* Excerpt
This hands-on course builds on the knowledge and experience the students have gained to date. Students with the highest grades from the previous term have the right of first refusal to assume the role of Production Designer or Costume Designer on six productions during the term. All students participate in the design process, from conceptualization to completion.

This three-class course presents an overview of specializations that create the magic of the movies. Each class presents a two-part lecture, and each focuses on the specialization choices selected by VFS students in Term 3. The specialization (Directing, Producing, Cinematography, Production Design, Post-Production) is described and defined, including a short history and a variety of film clips that explore the depth and breadth of each.

Term 4 Course Descriptions

In the Advanced Cine course, students go in-depth technically and creatively in many of the positions that comprise the cinematography department. For the camera portion of this term, a new digital camera is introduced along with an array of top of the line prime lenses. For the lighting and gripping portion, the students have the chance to practice new ways of moving the camera and lighting the set in different ways from realism to stylized photography.

* Exercise tasks
1 > Answer these about the film course descriptions:
(a) Which students have the right of first refusal to be Production Designer or Costume Designer?
(b) How many classes make up the overview course on specializations?
(c) What is introduced for the camera portion of the Advanced Cine course?
2 > Carry the film course descriptions forward from their final sentence.

* Dataset section
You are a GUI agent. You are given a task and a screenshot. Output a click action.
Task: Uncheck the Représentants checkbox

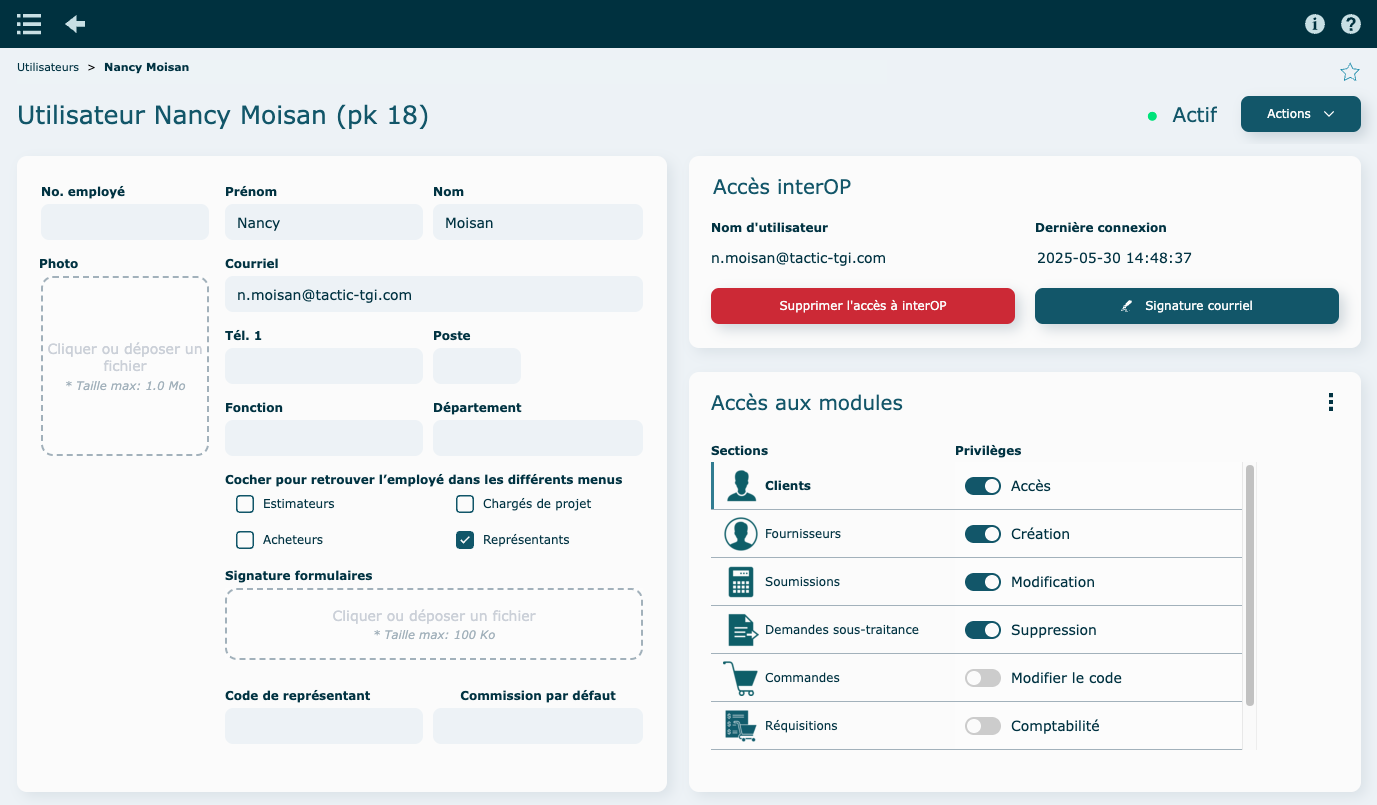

* Results for each task
1 >
(a) Students with the highest grades from the previous term.
(b) Three.
(c) A new digital camera and an array of top of the line prime lenses.

2 >
Advanced Directing 1 provides students with the necessary knowledge and tools for developing and refining their professional voice as Directors. Major course topics cover the study, design and direction of specific scenes such as openings, endings, and obligatory scenes in genre films. The course also provides students with the necessary observation, evaluation, exploration and thinking tools required to ensure that optimal direction and best performances are realized on set. Both creative and fiscal management techniques from a directorial perspective are covered so that directors fully comprehend the opportunities to effectively use pre-production, production, and post-production as distinct stages in bringing their vision to life.

Advanced Directing 2 provides students with a number of practical, in-depth tools and strategies to be able to deliver strong, compelling performances from the actors which are consistent with the director’s vision. Major course topics include experiencing performance from the actor’s point of view, improvisation for directors, and advanced rehearsal techniques. By the end of the course, students are able to rehearse with actors effectively, and to plan, and shoot, a three-hander scene successfully, choreographing camera movement with the performance, staging and blocking of the actors.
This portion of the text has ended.